* _GOAL OF THE EXERCISE_
Lines from the one containing "Given: Open the Password settings page" through the last line of the records below need to be repeated exactly; nothing else, and no pictures.

* _DATA UNDER STUDY_
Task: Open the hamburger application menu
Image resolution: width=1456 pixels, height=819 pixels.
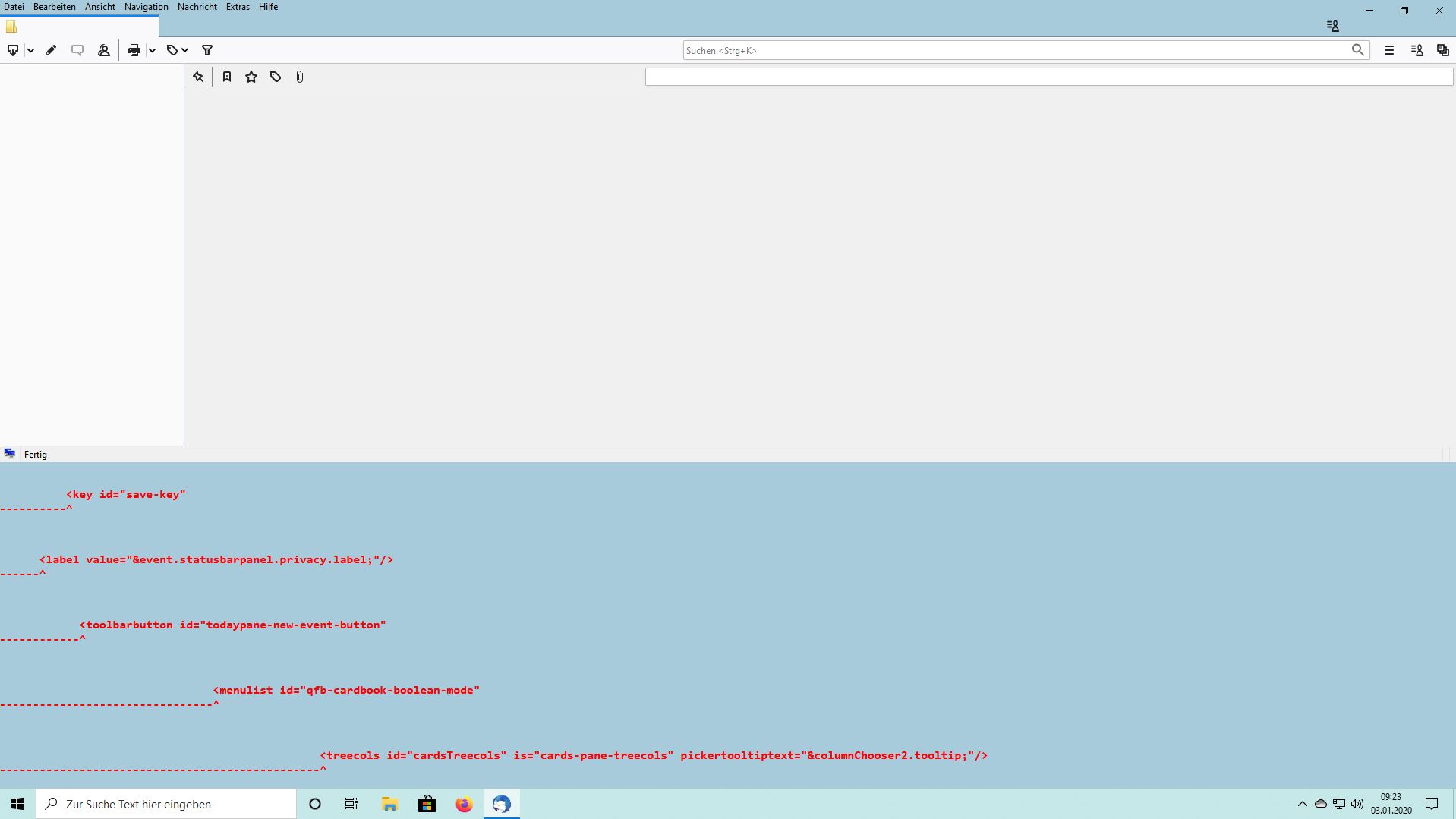Action: 1388,50
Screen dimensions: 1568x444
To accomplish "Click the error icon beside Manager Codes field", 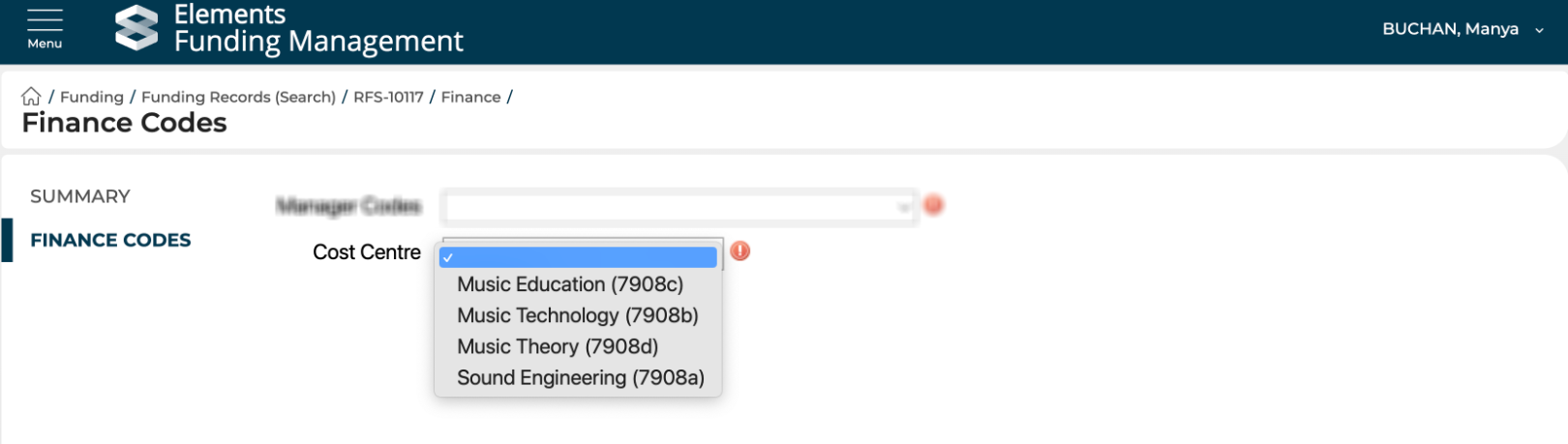I will (x=933, y=205).
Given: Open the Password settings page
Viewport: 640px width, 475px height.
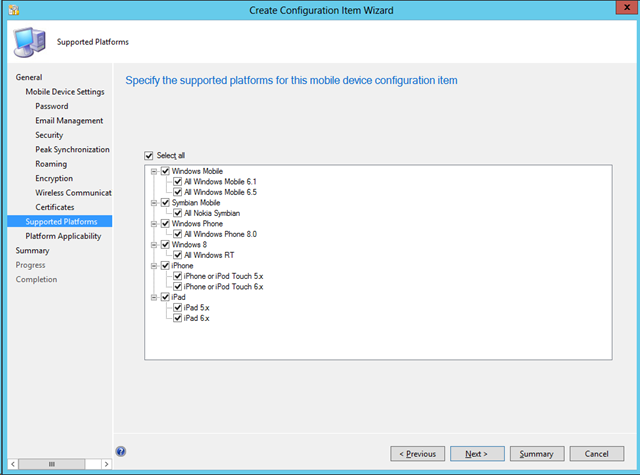Looking at the screenshot, I should [x=52, y=106].
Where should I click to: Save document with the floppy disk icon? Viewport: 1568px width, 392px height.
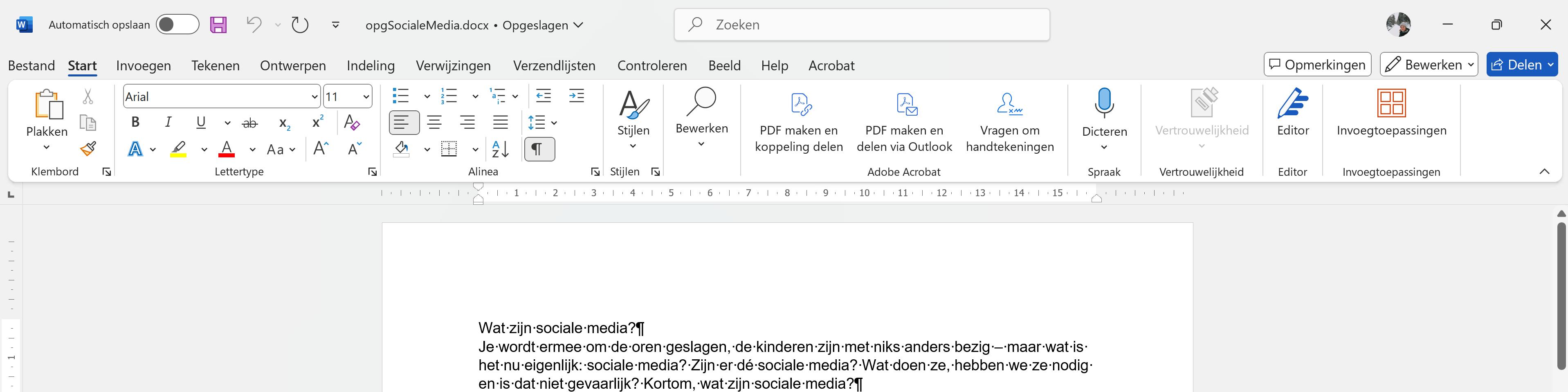[218, 25]

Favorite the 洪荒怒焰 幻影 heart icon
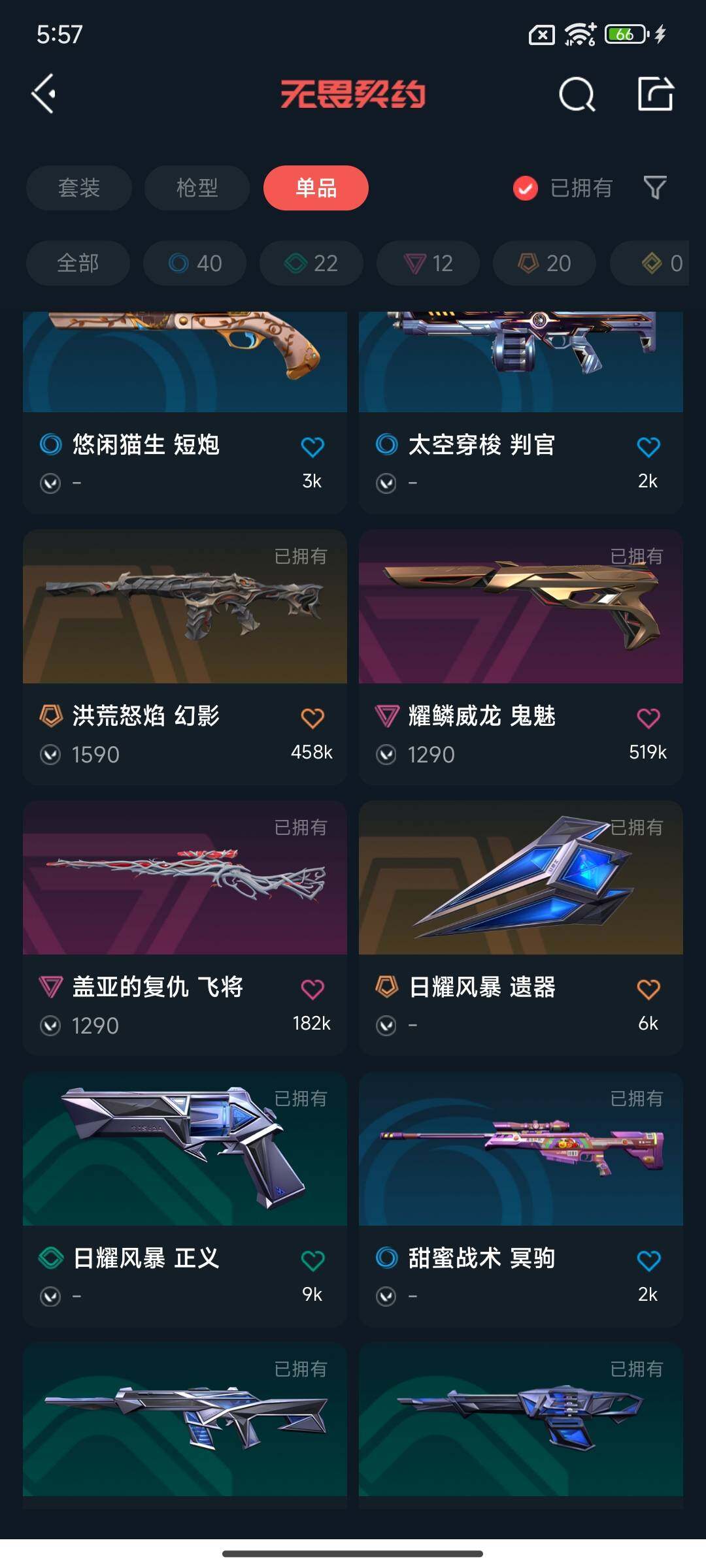(312, 718)
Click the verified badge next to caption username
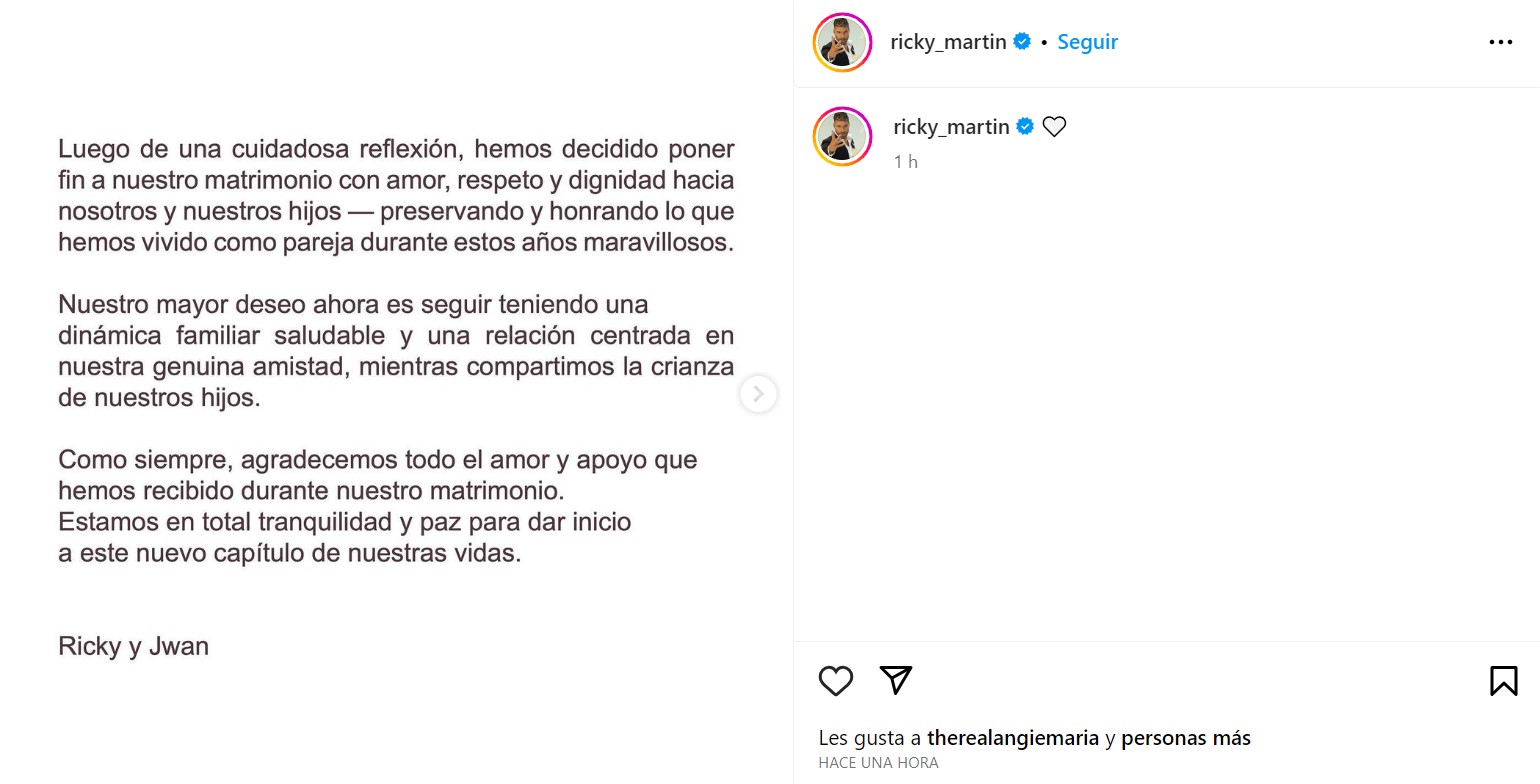The height and width of the screenshot is (784, 1540). [x=1025, y=127]
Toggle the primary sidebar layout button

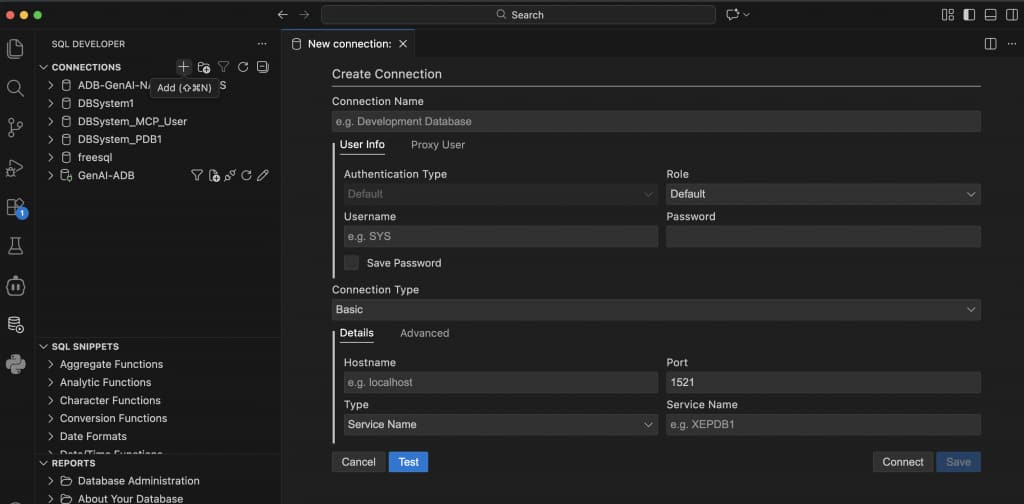(x=969, y=15)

* _RESPONSE_
Given: Open the Password settings page
Viewport: 640px width, 475px height.
Looking at the screenshot, I should [x=52, y=106].
Where should I click to: Save document with the floppy disk icon? Viewport: 1568px width, 392px height.
[218, 25]

Favorite the 洪荒怒焰 幻影 heart icon
(312, 718)
Click the verified badge next to caption username
The height and width of the screenshot is (784, 1540). [x=1025, y=127]
Toggle the primary sidebar layout button

(x=969, y=15)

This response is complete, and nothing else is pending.